(Entries taken from a collection)
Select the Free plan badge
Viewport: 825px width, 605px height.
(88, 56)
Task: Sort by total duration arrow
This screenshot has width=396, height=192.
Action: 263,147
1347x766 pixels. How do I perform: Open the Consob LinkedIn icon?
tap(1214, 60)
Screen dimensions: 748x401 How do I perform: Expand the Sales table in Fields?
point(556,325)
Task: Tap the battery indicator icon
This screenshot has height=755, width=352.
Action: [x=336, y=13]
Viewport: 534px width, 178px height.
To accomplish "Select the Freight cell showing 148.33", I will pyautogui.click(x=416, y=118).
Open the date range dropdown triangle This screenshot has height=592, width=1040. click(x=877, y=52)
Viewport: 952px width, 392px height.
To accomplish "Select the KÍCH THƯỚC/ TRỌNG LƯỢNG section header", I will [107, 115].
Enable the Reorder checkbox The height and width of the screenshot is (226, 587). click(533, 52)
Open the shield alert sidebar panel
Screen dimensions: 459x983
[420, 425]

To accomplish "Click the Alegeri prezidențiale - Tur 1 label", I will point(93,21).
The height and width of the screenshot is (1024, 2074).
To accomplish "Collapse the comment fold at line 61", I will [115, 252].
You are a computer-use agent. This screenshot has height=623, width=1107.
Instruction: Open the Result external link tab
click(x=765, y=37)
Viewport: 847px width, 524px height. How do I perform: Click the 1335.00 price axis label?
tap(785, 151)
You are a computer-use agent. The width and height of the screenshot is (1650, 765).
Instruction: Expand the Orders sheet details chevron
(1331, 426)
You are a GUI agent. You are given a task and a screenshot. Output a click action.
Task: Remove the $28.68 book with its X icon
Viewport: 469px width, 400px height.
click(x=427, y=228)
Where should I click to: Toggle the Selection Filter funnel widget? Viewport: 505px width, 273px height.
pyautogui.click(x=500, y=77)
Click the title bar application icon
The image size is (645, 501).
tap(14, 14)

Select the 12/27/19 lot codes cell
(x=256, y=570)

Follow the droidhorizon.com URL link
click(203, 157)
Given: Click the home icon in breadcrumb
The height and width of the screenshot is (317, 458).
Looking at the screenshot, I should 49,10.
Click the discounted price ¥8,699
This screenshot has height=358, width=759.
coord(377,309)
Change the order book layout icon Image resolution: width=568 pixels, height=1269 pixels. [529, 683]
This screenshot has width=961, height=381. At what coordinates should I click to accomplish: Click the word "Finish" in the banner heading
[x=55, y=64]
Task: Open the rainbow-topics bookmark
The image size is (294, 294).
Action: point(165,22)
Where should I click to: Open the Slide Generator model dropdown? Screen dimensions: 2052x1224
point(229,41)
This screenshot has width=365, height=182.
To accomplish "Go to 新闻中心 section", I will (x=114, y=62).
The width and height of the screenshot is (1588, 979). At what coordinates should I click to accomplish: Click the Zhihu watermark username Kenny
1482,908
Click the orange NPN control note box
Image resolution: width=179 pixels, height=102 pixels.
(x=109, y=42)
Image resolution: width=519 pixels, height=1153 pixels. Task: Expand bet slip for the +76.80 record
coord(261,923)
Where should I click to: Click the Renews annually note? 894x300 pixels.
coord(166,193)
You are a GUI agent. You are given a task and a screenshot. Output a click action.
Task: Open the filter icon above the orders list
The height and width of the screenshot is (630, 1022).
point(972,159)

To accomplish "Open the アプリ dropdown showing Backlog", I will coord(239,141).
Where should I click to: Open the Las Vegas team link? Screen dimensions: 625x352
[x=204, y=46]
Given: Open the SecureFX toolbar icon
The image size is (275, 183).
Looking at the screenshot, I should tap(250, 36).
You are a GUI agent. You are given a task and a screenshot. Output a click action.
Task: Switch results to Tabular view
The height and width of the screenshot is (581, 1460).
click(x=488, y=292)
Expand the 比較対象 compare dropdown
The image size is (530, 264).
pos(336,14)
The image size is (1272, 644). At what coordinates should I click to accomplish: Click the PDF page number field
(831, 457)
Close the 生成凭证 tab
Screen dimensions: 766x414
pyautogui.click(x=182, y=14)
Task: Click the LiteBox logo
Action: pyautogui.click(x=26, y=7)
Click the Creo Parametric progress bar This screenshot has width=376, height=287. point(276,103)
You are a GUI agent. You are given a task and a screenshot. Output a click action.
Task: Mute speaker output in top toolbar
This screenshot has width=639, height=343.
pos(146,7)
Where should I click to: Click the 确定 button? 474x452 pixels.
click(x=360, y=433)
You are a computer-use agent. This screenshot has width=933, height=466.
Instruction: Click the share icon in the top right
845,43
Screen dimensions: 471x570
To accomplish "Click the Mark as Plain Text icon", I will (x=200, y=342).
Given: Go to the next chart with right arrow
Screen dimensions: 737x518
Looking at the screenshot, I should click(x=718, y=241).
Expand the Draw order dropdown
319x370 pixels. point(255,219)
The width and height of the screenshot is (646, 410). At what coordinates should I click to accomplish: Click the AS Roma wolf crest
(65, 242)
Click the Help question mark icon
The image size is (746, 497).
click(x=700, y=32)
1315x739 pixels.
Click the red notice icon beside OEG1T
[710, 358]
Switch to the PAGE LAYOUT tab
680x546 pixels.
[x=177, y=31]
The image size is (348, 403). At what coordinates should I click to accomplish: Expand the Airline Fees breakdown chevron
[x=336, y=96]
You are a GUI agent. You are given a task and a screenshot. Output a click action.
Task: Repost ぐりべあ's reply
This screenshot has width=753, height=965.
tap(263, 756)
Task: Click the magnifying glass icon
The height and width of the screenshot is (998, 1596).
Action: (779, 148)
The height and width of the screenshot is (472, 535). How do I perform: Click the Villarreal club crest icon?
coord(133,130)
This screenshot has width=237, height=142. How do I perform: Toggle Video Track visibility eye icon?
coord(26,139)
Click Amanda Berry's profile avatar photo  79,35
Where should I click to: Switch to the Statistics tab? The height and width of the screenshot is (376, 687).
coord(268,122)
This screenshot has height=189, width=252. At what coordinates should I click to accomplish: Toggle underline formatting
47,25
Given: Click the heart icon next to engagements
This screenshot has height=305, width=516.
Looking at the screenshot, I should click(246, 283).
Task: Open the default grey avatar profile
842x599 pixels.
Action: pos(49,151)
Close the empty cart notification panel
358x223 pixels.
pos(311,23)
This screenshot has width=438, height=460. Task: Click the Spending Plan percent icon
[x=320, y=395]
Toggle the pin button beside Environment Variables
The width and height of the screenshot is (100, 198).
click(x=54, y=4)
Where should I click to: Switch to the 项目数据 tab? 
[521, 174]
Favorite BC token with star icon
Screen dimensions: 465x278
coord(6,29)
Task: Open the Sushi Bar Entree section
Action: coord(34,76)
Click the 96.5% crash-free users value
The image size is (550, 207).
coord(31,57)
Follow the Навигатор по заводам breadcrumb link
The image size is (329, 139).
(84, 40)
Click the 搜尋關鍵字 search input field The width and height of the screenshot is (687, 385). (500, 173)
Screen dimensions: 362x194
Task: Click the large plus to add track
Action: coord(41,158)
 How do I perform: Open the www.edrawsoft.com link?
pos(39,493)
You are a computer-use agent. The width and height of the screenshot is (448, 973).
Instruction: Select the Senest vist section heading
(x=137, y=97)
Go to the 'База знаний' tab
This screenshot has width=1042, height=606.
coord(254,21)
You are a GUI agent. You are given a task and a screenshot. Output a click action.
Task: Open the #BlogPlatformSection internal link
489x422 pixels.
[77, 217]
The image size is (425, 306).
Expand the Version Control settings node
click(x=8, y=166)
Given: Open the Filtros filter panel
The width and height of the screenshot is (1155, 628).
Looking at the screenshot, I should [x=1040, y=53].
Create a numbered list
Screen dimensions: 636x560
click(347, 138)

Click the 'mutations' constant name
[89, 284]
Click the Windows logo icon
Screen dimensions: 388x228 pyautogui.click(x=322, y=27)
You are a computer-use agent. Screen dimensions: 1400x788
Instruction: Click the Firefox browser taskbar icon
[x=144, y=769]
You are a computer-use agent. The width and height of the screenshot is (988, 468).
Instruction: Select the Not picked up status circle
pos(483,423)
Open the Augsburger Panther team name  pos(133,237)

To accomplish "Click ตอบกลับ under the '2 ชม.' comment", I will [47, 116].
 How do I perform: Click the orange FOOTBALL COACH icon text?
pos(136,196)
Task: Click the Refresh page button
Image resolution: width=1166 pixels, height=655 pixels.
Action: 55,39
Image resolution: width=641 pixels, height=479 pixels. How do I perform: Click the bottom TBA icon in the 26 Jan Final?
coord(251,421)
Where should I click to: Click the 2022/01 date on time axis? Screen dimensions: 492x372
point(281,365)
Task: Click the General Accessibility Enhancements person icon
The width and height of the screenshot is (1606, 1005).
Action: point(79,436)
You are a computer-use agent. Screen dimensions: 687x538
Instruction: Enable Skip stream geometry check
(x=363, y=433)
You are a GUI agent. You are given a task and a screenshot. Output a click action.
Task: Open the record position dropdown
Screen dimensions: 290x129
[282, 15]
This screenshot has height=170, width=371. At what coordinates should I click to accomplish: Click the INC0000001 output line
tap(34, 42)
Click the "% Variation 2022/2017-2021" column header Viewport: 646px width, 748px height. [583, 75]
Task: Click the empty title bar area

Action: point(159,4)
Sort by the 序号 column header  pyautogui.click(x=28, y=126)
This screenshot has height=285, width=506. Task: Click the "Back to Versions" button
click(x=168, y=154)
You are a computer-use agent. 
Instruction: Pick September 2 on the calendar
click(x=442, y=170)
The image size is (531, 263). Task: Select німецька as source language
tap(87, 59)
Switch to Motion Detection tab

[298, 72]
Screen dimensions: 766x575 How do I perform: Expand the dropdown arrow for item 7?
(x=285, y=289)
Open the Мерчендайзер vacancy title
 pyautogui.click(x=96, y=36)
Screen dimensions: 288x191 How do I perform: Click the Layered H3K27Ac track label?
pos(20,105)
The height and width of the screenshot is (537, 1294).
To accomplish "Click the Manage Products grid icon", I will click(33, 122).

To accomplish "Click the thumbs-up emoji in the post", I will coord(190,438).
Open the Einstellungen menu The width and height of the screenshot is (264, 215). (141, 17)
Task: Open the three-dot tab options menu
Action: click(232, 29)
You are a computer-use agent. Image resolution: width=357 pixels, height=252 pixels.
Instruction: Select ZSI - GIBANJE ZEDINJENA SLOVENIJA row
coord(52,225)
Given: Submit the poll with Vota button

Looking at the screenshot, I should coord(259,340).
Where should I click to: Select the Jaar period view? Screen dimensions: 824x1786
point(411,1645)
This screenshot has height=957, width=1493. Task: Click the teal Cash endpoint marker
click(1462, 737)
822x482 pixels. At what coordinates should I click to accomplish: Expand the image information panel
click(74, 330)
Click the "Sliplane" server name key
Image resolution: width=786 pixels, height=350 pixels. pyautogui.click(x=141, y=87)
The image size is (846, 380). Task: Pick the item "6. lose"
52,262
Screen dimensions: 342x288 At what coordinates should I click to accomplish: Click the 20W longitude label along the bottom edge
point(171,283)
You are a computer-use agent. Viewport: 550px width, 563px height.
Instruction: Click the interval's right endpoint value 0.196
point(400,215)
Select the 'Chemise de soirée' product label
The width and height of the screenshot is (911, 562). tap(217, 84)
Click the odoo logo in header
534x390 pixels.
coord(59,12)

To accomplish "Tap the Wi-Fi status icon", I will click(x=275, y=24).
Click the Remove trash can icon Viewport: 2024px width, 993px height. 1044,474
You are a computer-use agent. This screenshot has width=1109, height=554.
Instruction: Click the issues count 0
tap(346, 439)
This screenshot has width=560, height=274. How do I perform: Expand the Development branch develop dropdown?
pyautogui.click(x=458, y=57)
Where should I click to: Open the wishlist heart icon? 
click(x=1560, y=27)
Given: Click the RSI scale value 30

■ Work item ■
Stop at the line containing "Given: Click the home icon in breadcrumb". Please print exactly every line before it from the start of the records, plus that line itself, and nothing else.

■ Task response ■
Select the Free plan badge
Viewport: 825px width, 605px height.
(88, 56)
Task: Sort by total duration arrow
This screenshot has width=396, height=192.
Action: 263,147
1347x766 pixels. How do I perform: Open the Consob LinkedIn icon?
tap(1214, 60)
Screen dimensions: 748x401 How do I perform: Expand the Sales table in Fields?
point(556,325)
Task: Tap the battery indicator icon
This screenshot has height=755, width=352.
Action: [x=336, y=13]
Viewport: 534px width, 178px height.
To accomplish "Select the Freight cell showing 148.33", I will pyautogui.click(x=416, y=118).
Open the date range dropdown triangle This screenshot has height=592, width=1040. click(x=877, y=52)
Viewport: 952px width, 392px height.
To accomplish "Select the KÍCH THƯỚC/ TRỌNG LƯỢNG section header", I will [107, 115].
Enable the Reorder checkbox The height and width of the screenshot is (226, 587). click(533, 52)
Open the shield alert sidebar panel
Screen dimensions: 459x983
[420, 425]

To accomplish "Click the Alegeri prezidențiale - Tur 1 label", I will point(93,21).
The height and width of the screenshot is (1024, 2074).
To accomplish "Collapse the comment fold at line 61", I will [115, 252].
You are a computer-use agent. This screenshot has height=623, width=1107.
Instruction: Open the Result external link tab
click(x=765, y=37)
Viewport: 847px width, 524px height. How do I perform: Click the 1335.00 price axis label?
tap(785, 151)
You are a computer-use agent. The width and height of the screenshot is (1650, 765).
Instruction: Expand the Orders sheet details chevron
(1331, 426)
You are a GUI agent. You are given a task and a screenshot. Output a click action.
Task: Remove the $28.68 book with its X icon
Viewport: 469px width, 400px height.
click(x=427, y=228)
Where should I click to: Toggle the Selection Filter funnel widget? Viewport: 505px width, 273px height.
pyautogui.click(x=500, y=77)
Click the title bar application icon
The image size is (645, 501).
tap(14, 14)

Select the 12/27/19 lot codes cell
(x=256, y=570)

Follow the droidhorizon.com URL link
click(203, 157)
Given: Click the home icon in breadcrumb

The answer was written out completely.